OS COLECIONADORES
Eduardo Bonzatto*, Pragmatismo Político
Colecionadores são solitários e discretos. Gostaria de assinalar alguns dos maiores colecionadores de revistas em quadrinhos do Brasil. Waldo Vieira, Kendi Sakamoto, para citar apenas alguns.
Para esses grandes colecionadores, os itens mais colecionáveis são as revistas numeradas dos anos 1940-50-60.
No Brasil, as editoras desse período foram prolíficas em suas edições, que duraram décadas.
Geralmente, esses colecionadores se orgulham de linhagens de publicações extensas e duradouras.

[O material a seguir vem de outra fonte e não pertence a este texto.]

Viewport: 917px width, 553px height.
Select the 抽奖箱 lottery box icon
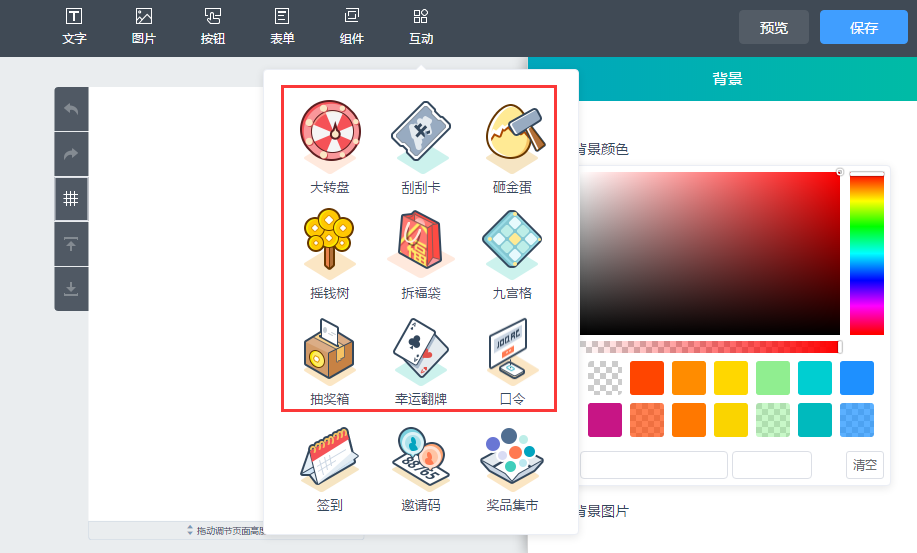[x=330, y=350]
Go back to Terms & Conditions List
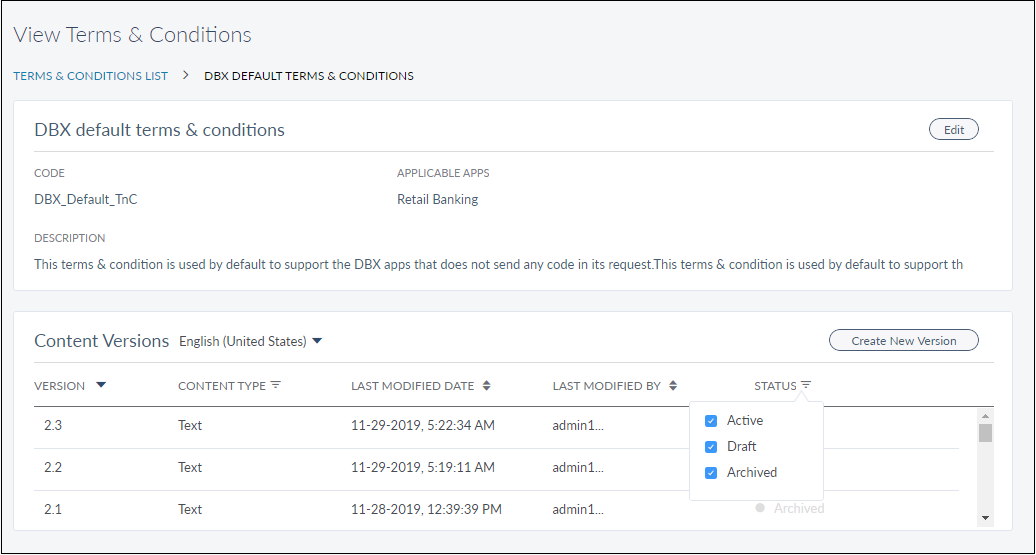Image resolution: width=1036 pixels, height=555 pixels. tap(91, 76)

Mas qual o critério para colecionar. São muitos. A extensão é um deles, mas também o significado de alguma obra específica na história do colecionador. A antiguidade ou raridade. Em grau menor, o preço de um quadrinho que se tornou raro, a expressão de seu conhecimento numa determinada particularidade para estudar o conjunto, uma série perdida, um artifício desleal para impor a raridade, como por exemplo adquirir um quadrinho em sua quase totalidade e destruir as cópias, como reza lendas de colecionadores.
O que torna um quadrinho desejável?
Mais uma vez a subjetividade impera para além da realidade. E aqui podemos distinguir colecionadores de colecionadores. Grandes espaços dominados por prateleiras de grife pode ser um indicativo. Quadrinhos de capas duras, cuja formosura se alinha ao gosto da moda, outro.

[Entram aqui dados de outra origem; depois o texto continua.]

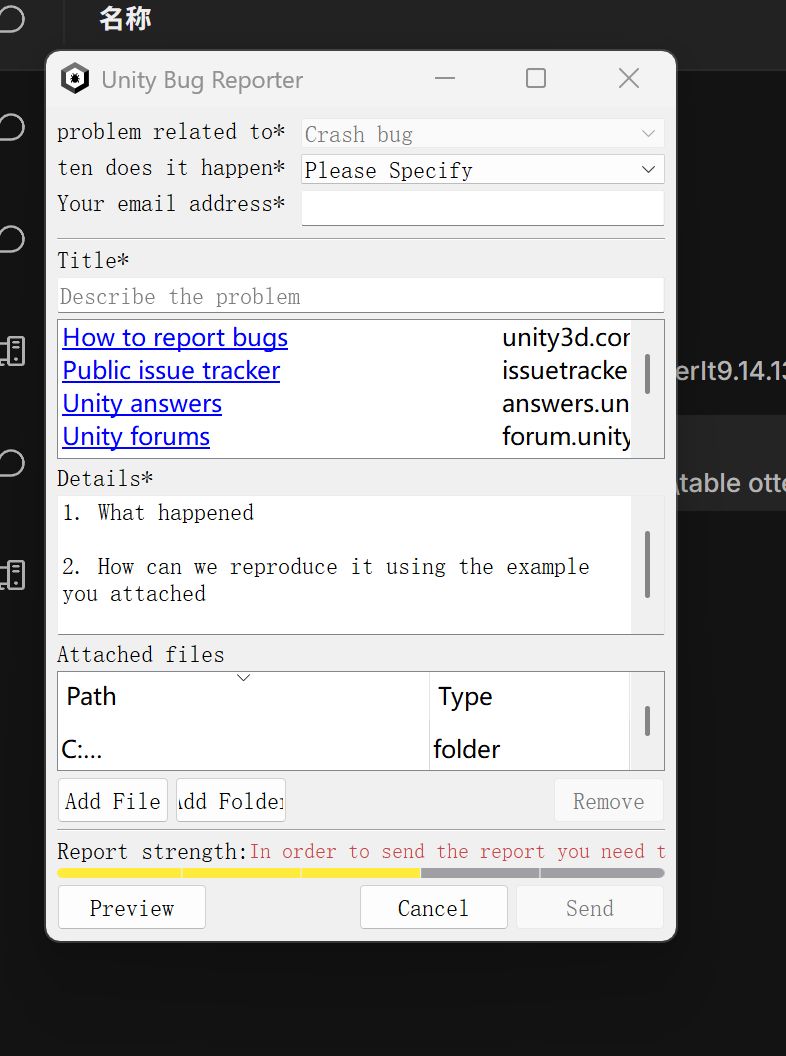Screen dimensions: 786x1056
Task: Click the Add Folder button
Action: point(231,801)
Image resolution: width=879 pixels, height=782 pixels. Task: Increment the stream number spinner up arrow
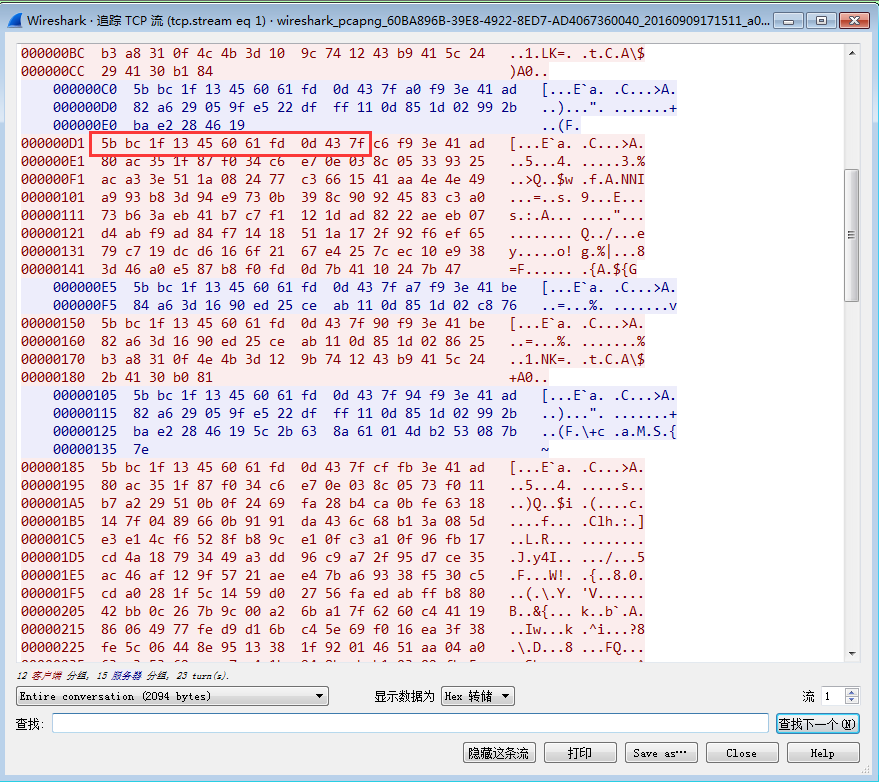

Alimentados por padrões tubeanos, os novos colecionadores de butique se espalham como moscas ansiosas pelas redes. Estão submetidos os hipes ocasionais na aquisição da última moda que não podem deixar faltar na coleção. É um mantra.

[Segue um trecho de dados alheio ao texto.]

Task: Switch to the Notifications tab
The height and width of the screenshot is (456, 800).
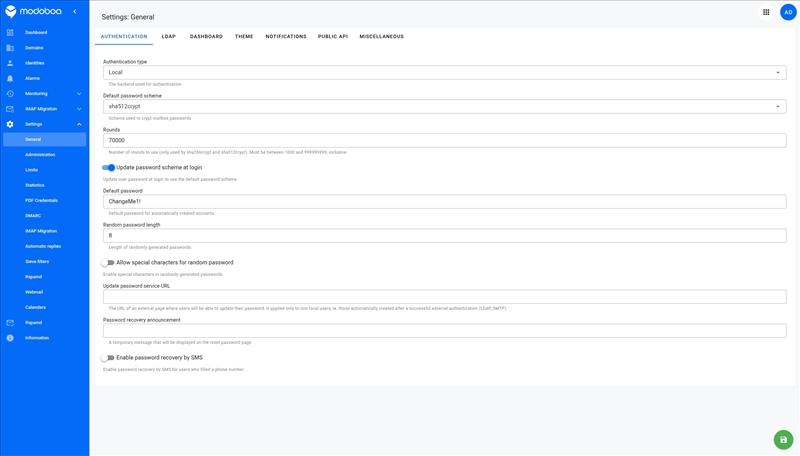Action: [286, 36]
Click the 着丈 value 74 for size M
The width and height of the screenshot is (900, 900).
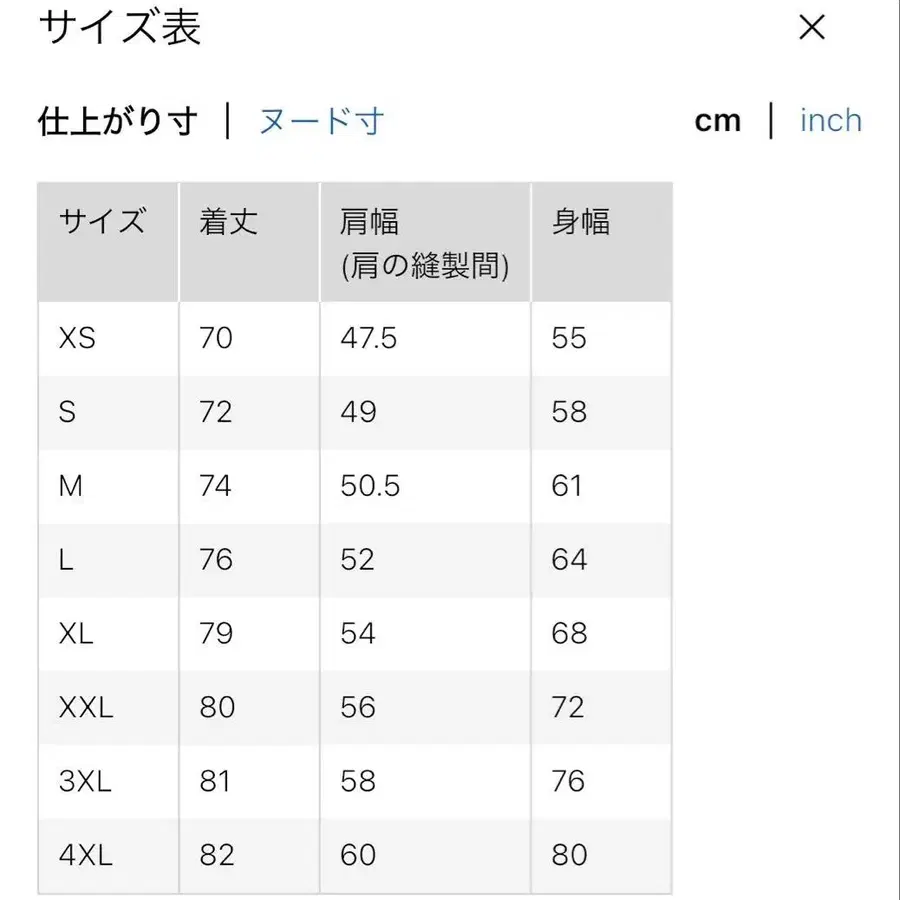[214, 486]
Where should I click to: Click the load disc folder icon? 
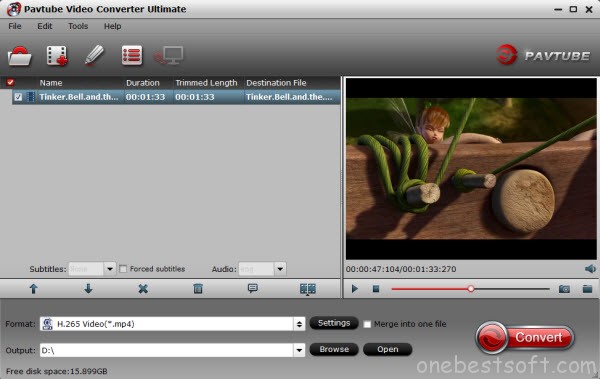[20, 56]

Mas esses são colecionadores episódicos. Os antigos cavoucadores de sebos empoeirados vivem de outro jeito. São solitários e discretos.
Caminham entre os gibis antigos de modo soturno e abrem ao acaso um e outro folheando o tempo na forma de poeira. Aspiram levemente a manifestação da história. Sabem perfeitamente tudo daquela peça, história e história. Cada gibi é uma queda das torres gêmeas ou o pouso do homem na lua. Se recordam o instante do encontro, o que vestiam ou pensavam no momento exato. São memórias táteis e olfativas. Jamais se perdem.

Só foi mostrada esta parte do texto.